Alla base c’è un’area ad alta pressione che interessa il Centro-Sud della Penisola, incluse Sardegna e Sicilia, ed estesa sino ai Balcani. Questa si scontra con un flusso di aria fresca e instabile in arrivo da Sud-Ovest generando i fenomeni temporaleschi che hanno interessato la Liguria e Genova in particolare. Ad esasperare la manifestazione meteorologica creando una condizione ancora più favorevole è intervenuta la temperatura del mare, più calda in questo periodo post-estivo. «Per avere delle alluvioni occorre più acqua del solito — precisa Pasqui — come sta accadendo, per fortuna non ai livelli del 2011. Adesso l’intensità e il volume d’acqua sono stati inferiori, però la permanenza e l’estensione nel tempo ha scatenato i guai». È indubbio che 262 millimetri d’acqua calcolati su Genova nell’arco di dodici ore non possano poi scorrere senza danni.
Le previsioni a lunga scadenza dei mesi scorsi elaborate dal centro di ricerche europeo di Reading in Gran Bretagna, avevano ipotizzato un autunno probabilmente più piovoso.
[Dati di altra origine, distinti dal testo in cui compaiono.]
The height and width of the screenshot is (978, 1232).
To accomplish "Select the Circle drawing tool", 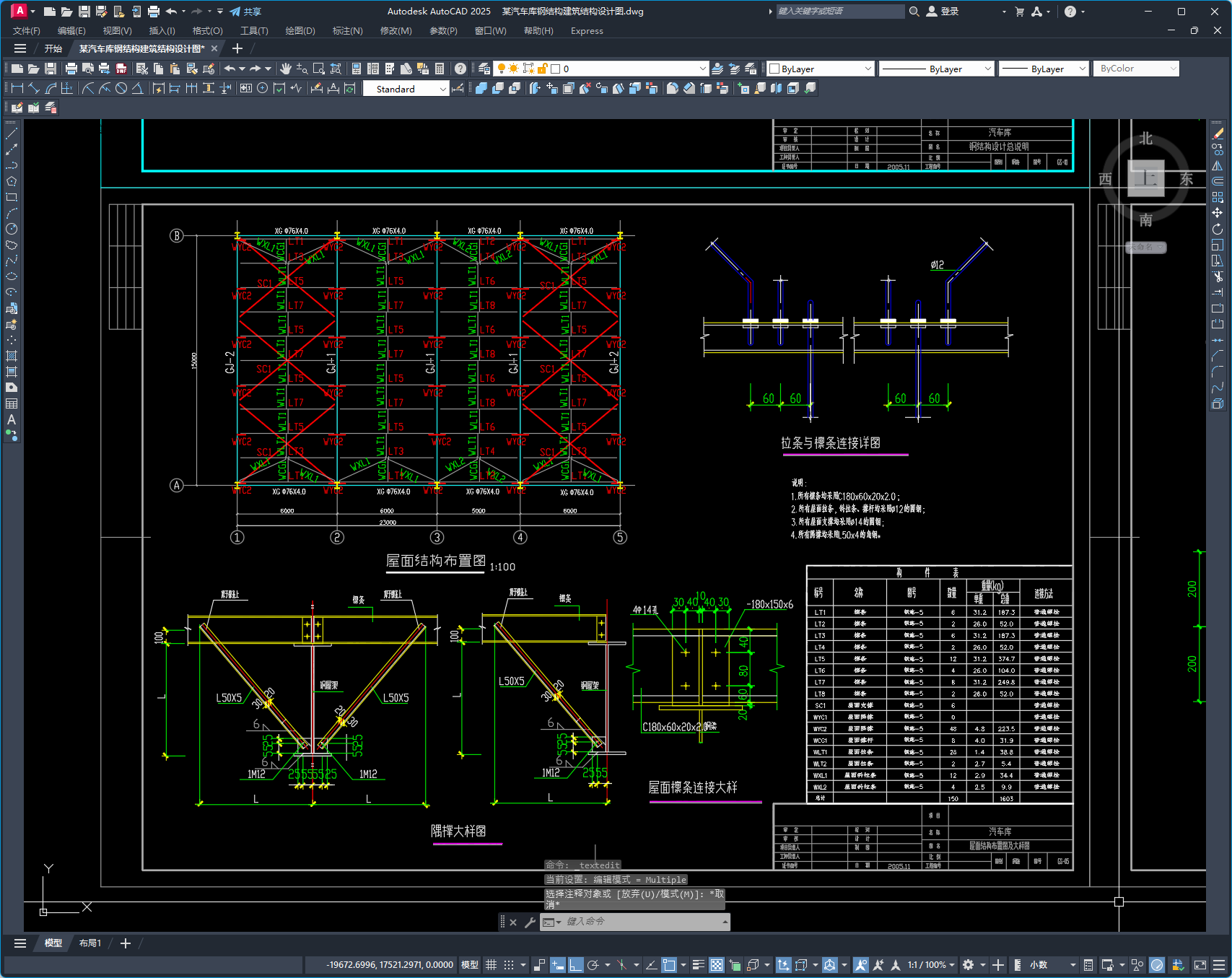I will (12, 229).
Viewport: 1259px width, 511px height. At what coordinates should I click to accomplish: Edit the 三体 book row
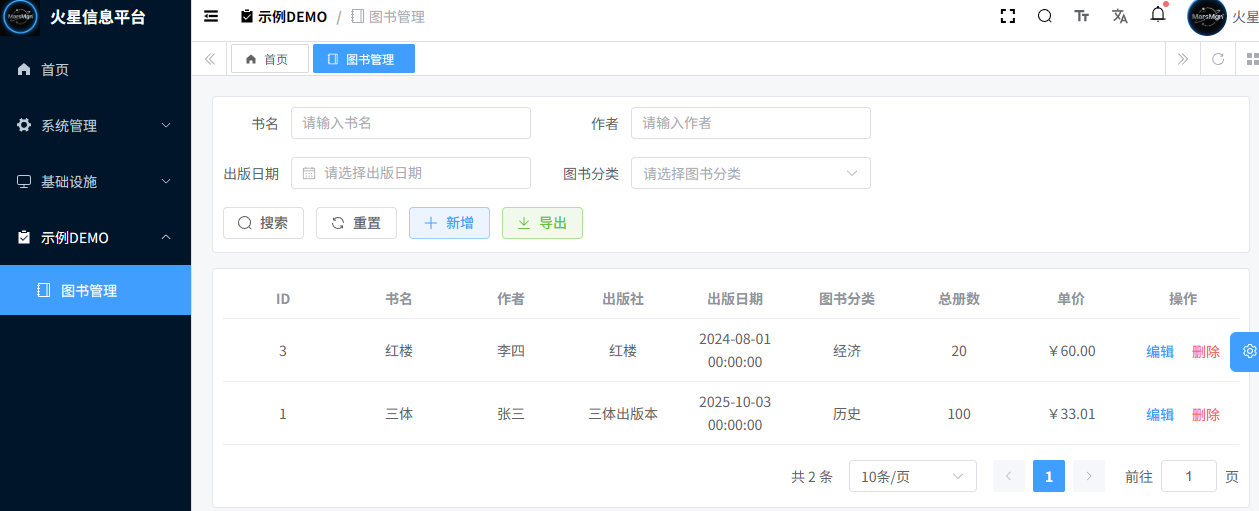[1159, 414]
Altrettanto, e su scala più globale, è stato preannunciato dalla Noaa, l’Amministrazione americana per l’atmosfera e gli oceani, la quale aggiunge che anche la temperatura media dovrebbe essere più elevata rispetto ai normali livelli stagionali. Quindi, essendo soltanto all’inizio e senza voler essere catastrofici dal momento che ogni previsione a lunga scadenza ha una debolezza intrinseca, il peggio potrebbe ancora verificarsi.
«Negli Anni 60 e 70 — sottolinea Massimiliano Pasqui — si verificavano precipitazioni in alcuni casi anche più intense delle attuali però con conseguenze meno catastrofiche. Ciò che succede oggi si può spiegare come la somma di eventi meteo considerevoli abbinati a una maggior vulnerabilità del territorio a causa di una più consistente urbanizzazione o inadeguatezza degli interventi necessari».
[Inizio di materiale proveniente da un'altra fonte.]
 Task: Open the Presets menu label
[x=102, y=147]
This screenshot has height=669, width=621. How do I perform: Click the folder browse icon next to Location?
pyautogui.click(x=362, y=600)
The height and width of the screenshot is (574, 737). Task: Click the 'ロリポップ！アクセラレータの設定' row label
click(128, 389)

Il dissesto idrogeologico della Penisola è una realtà ben conosciuta che non trova riscontro nell’azione delle amministrazioni pubbliche. E non è sempre un problema di risorse. «In Italia abbiamo 2,5 miliardi di euro già disponibili, in cassa, per la messa in sicurezza del territorio — scrive Gian Vito Graziano, presidente del Consiglio nazionale dei geologi — ma non li spendiamo».
«La città di Genova per dissesto idrogeologico credo sia la seconda città più pericolosa d’Europa — afferma Carlo Malgarotto, presidente dell’Ordine dei geologi della Liguria — e dunque il territorio va gestito in una maniera diversa. Si potrebbe, ad esempio, trattenere le acque a monte cercando di diluirle durante il percorso».
Le proiezioni per i prossimi giorni non sono molto incoraggianti. «La situazione si manterrà critica perché le piogge continueranno. Purtroppo l’instabilità è tale da non consentire adesso indicazioni precise. Quindi il Settentrione, ma pure il versante tirrenico, saranno ancora colpiti, analogamente a quanto sta accadendo sia in Spagna che in Francia dove già due settimane fa si sono registrati eventi calamitosi. Sulle regioni meridionali, invece, rimarrà il Sole».
Un aiuto in prospettiva potrebbe arrivare dalla ricerca. Dal 2010 è in azione un piano di indagine internazionale battezzato Hymex ( Hydrological Cycle in Mediterranean Experiment ) sulle manifestazioni dei fenomeni climatici estremi, come piogge eccezionali o bombe d’acqua, nell’area mediterranea. Protagonisti sono i maggiori enti di ricerca europei, che lo sostengono economicamente. Tranne l’Italia, dove gli scienziati partecipano su base volontaria per la cronica mancanza di risorse destinate alla ricerca.